Attentats du 13 novembre 2015 : un suspect clé mis en examen à Paris, après sa remise temporaire à la France par la justice belge

Le Franco-Belge Osama Krayem a été remis par la justice belge aux autorités françaises "pour une durée d'un jour".

Lors de la comparution de Osama Krayem devant la salle du conseil à Bruxelles (Belgique), le 16 avril 2016. 
Lors de la comparution de Osama Krayem devant la salle du conseil à Bruxelles (Belgique), le 16 avril 2016.  (DIRK WAEM / BELGA MAG)

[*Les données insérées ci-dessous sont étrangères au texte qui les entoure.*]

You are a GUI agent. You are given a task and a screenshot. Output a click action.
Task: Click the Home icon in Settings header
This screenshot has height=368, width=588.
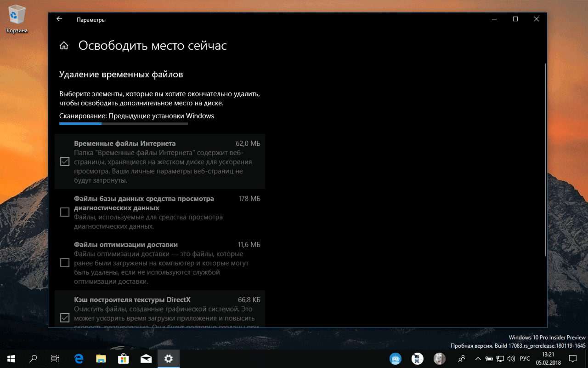63,45
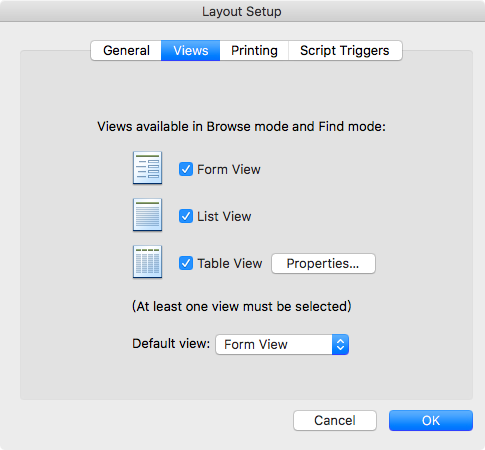Switch to the General tab

(x=126, y=51)
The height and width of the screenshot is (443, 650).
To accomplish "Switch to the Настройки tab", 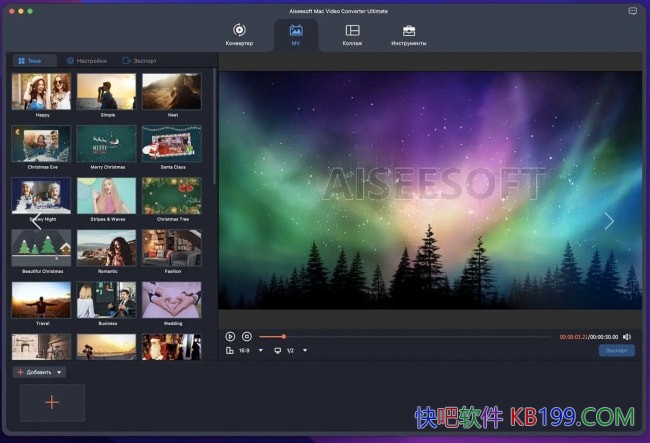I will click(x=84, y=61).
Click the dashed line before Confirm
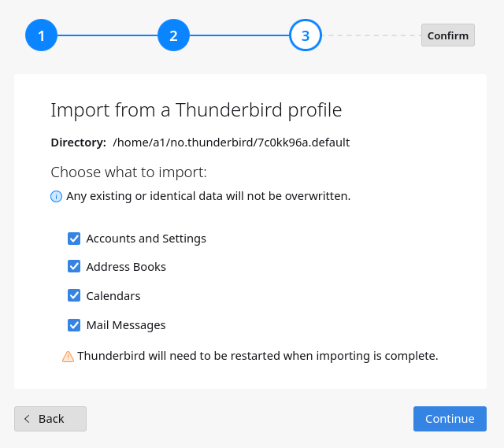The height and width of the screenshot is (448, 504). point(372,35)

Un suspect-clé dans l'enquête sur les attentats du 13 novembre 2015 à Paris a été remis, lundi 11 juin, par la Belgique aux autorités judiciaires françaises qui le réclamaient pour le mettre en examen. Osama Krayem, qui est aussi un suspect des attentats du 22 mars 2016 à Bruxelles, a été notamment mis en examen pour "assassinats en relation avec une entreprise terroriste", "association de malfaiteurs terroriste criminelle" et "fabrication" d'engins explosifs.

Ce jihadiste de 25 ans arrêté dans la capitale belge le 8 avril 2016, avait été remis lundi "pour une durée d'un jour (...) en vue de son audition et sa possible inculpation par le juge d'instruction à Paris", avait annoncé le parquet fédéral belge dans un bref communiqué. 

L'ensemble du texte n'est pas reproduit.